Smart data means smart decisions. Many businesses have understood that they need to capture data, increasingly in real-time, to understand better how their business is operating and make it easier to adapt.

However, understanding better what is the right data to retain and leverage is a challenge. Capturing and retaining ”everything” and putting it into cheap object stores creates swamps that become increasingly difficult to draw value from, let alone leverage in an adaptive manner. So being smart about what to collect and how it has been maintained and used is crucial.

Legacy software, combined with vast unstructured data, represents the organization’s most significant challenge using real-time decision-making data. Most companies do not even know terabytes (and often petabytes) of unstructured data floating around in their systems.

This is worrying if leaders, perhaps under pressure to deliver data-driven trends and analysis, are forging ahead using tools and platforms not entirely built for the job. It is a common problem because not everyone has the budget to rip and replace systems. It is almost unavoidable that, in some situations, legacy IT and data siloes will get in the way of progress.

Since 90% of the world’s data is now unstructured, we need more advances in analyzing and visualizing unstructured data.

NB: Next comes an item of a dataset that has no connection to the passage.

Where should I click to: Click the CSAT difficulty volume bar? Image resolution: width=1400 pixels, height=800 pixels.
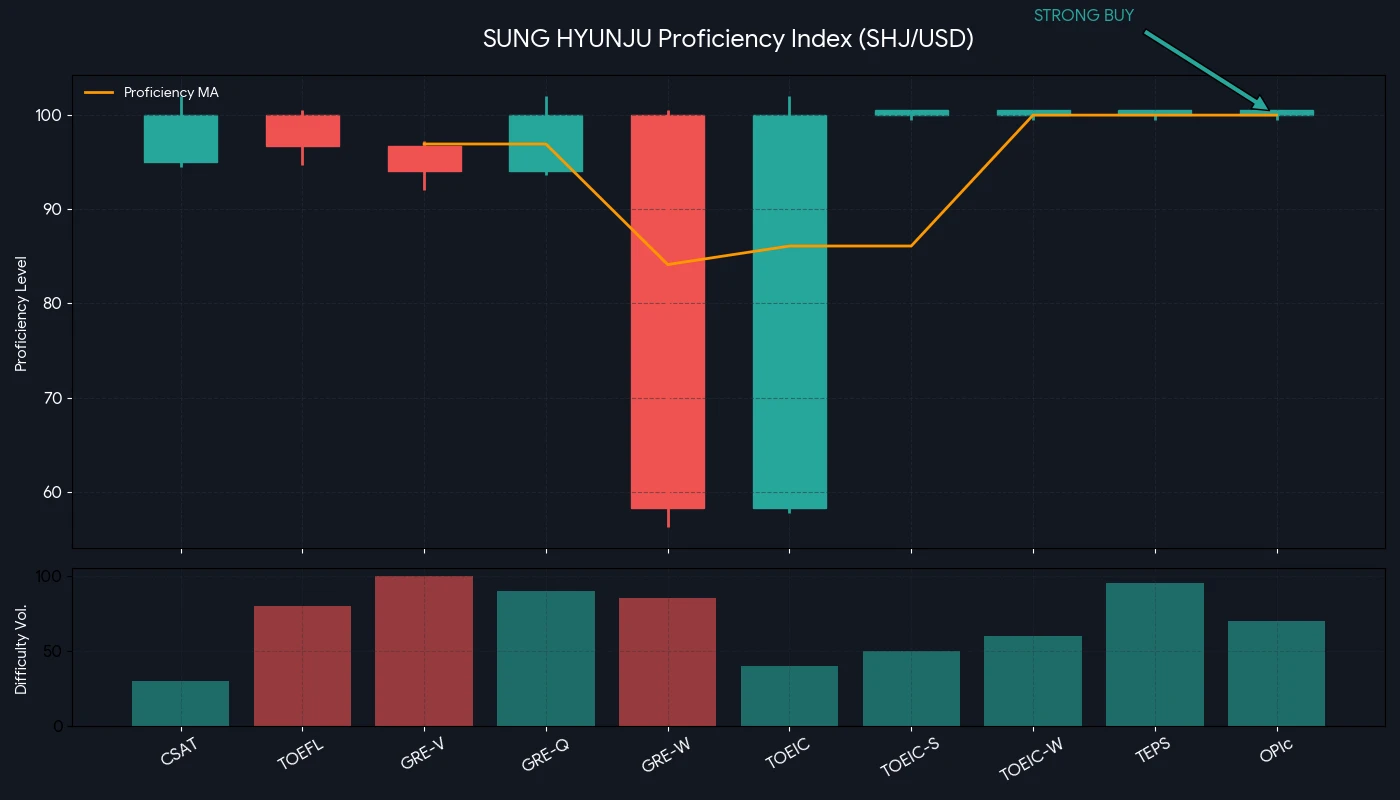181,703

That makes sense. Predictions in its Top 10 trends for data and analytics in 2020 paper, the traditional data dashboard will decline in use. Dynamic data stories with more automated and consumer-focused experiences will replace visual, point-and-click authoring, and exploration.

The shift to in-context data stories means the most relevant insights will stream to each user based on their context, role, or use. They are leveraging augmented analytics, NLP, and streaming anomaly detection, and collaboration.

Indeed, artificial intelligence (AI) techniques such as machine learning (ML), optimization, and NLP are needed to manage data infrastructures and deliver insights and even predictions. Investment in automated data platforms will only increase, leading to further changes in how data is streamed and managed in the future. The challenge now is to use the data companies better and improve speeds to enable better streaming.

Only 11% of retail, consumer packaged goods, and manufacturing organizations have access to data that is less than an hour old, meaning there is a significant delay in their ability to use this data to make timely and informed decisions.

There are considerable benefits to streaming live data, but for the moment, at least, this remains a fragmented and complex industry, but one that is on the leading edge of change. Any business that gets it right now will be able to face the post-pandemic future with a certain degree of well-informed optimism.